INFO RIAU – Polemik efisiensi anggaran kembali menyeruak di Provinsi Riau. Setelah publik ramai menyoroti Tambahan Penghasilan Pegawai (TPP) Pemerintah Provinsi Riau 2025 yang menelan Rp1,4 triliun, kini giliran alokasi gaji dan tunjangan anggota DPRD Riau yang menjadi sorotan.

Rp58,5 Miliar untuk 65 Legislator
Dalam Anggaran Pendapatan dan Belanja Daerah (APBD) Riau 2025, total gaji dan tunjangan yang dialokasikan untuk 65 anggota DPRD Riau mencapai Rp58,5 miliar. Jika dirata-rata, setiap anggota DPRD menerima sekitar Rp70 juta per bulan, terdiri atas gaji pokok, tunjangan jabatan, tunjangan perumahan, serta tunjangan transportasi.
Meski nominal ini relatif kecil dibandingkan belanja pegawai Pemprov Riau yang menembus Rp3 triliun, publik menilai angka tersebut tetap signifikan, terutama ketika kondisi daerah sedang menghadapi defisit anggaran.
Kritik Efisiensi Anggaran
Sejumlah pengamat kebijakan publik menilai masih tingginya alokasi untuk DPRD menunjukkan kurangnya komitmen pemerintah daerah dalam menekan pemborosan anggaran.
“Kalau memang daerah mengalami defisit, logisnya semua pihak ikut berkorban, termasuk DPRD. Jangan hanya masyarakat yang diminta mengencangkan ikat pinggang,” ujar salah satu akademisi di Pekanbaru.

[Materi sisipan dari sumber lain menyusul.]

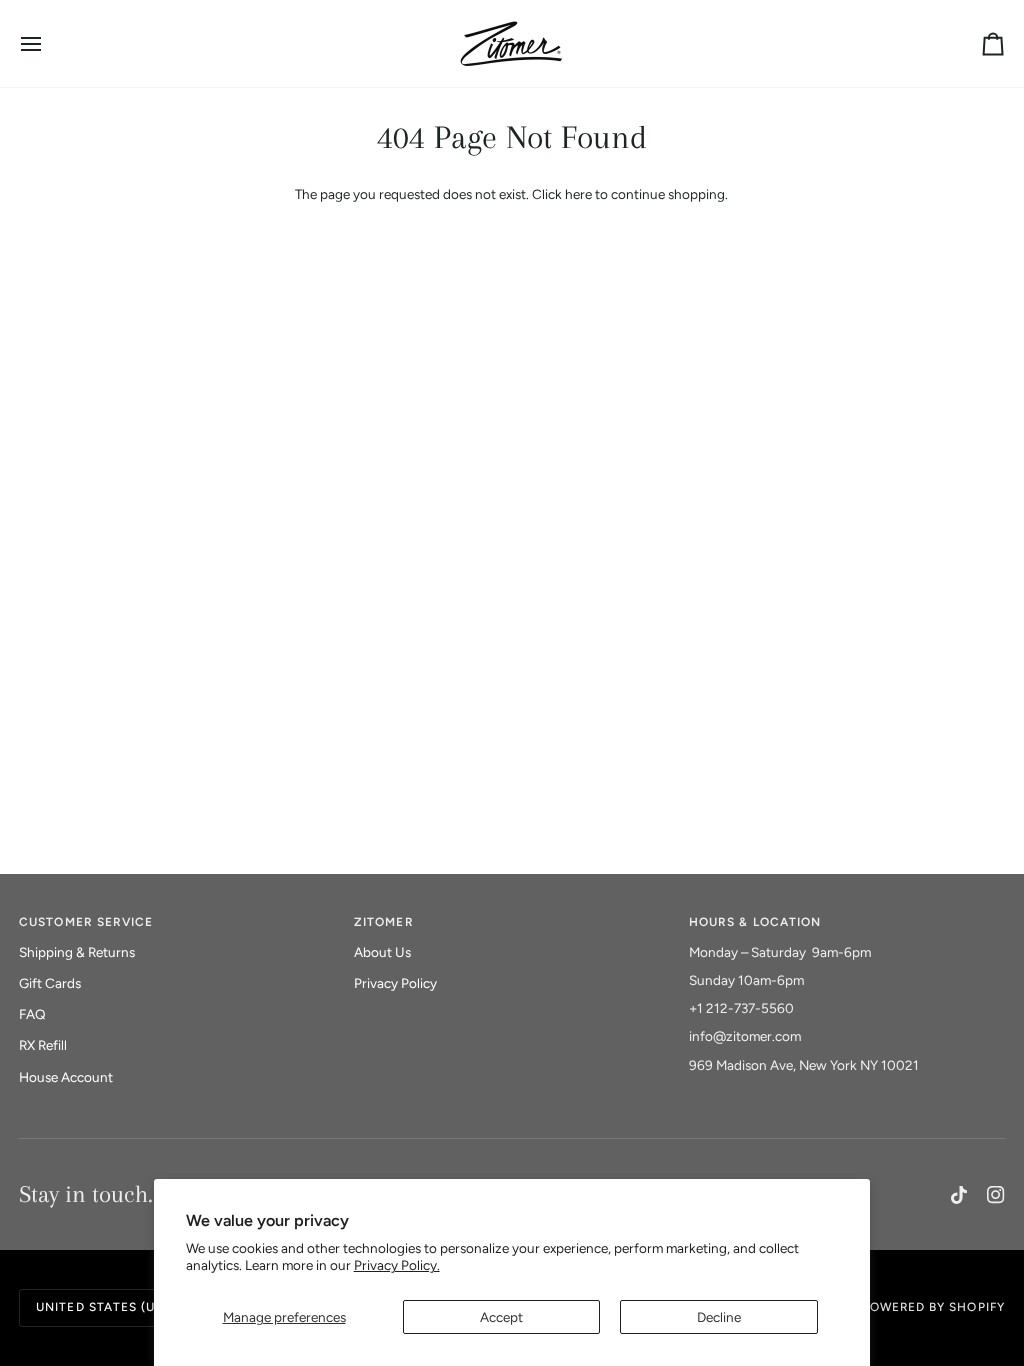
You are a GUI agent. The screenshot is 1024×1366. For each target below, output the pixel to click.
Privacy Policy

Menurutnya, tingginya beban belanja rutin seperti gaji dan tunjangan pejabat publik dapat mengurangi ruang fiskal untuk pembangunan infrastruktur dan pelayanan masyarakat.
Baca Juga : Ketua DPRD Riau Yakin Semua Fraksi Dukung Pansus Plasma 20 Persen
Kontras dengan Defisit Daerah
Kondisi keuangan Riau pada 2025 diperkirakan masih menghadapi tekanan. Defisit anggaran membuat sejumlah program pembangunan harus dipangkas, bahkan beberapa proyek ditunda. Situasi ini menimbulkan pertanyaan besar di masyarakat: mengapa tunjangan DPRD tidak ikut disesuaikan?
Banyak warga menilai adanya kesenjangan antara kondisi nyata yang dihadapi rakyat dengan kenyamanan finansial yang diterima para wakil rakyat.
DPRD Diharapkan Ambil Sikap
Sejumlah kalangan mendesak agar DPRD Riau memberikan contoh dengan melakukan efisiensi internal. Pemangkasan tunjangan dinilai bisa menjadi sinyal moral bahwa wakil rakyat peka terhadap situasi keuangan daerah.
“Kalau DPRD mau memotong sebagian tunjangannya, setidaknya ada empati kepada masyarakat. Ini bukan sekadar soal angka, tapi soal keadilan dan sensitivitas sosial,” ujar pengamat politik lokal.
Dorongan Transparansi dan Evaluasi
Publik juga mendorong adanya transparansi lebih besar terkait rincian gaji dan tunjangan DPRD. Evaluasi berkala terhadap efektivitas penggunaan anggaran dinilai penting agar dana publik benar-benar diprioritaskan untuk kebutuhan masyarakat luas.
“Riau butuh solusi fiskal, bukan hanya retorika. Efisiensi harus dimulai dari elit politik,” pungkasnya.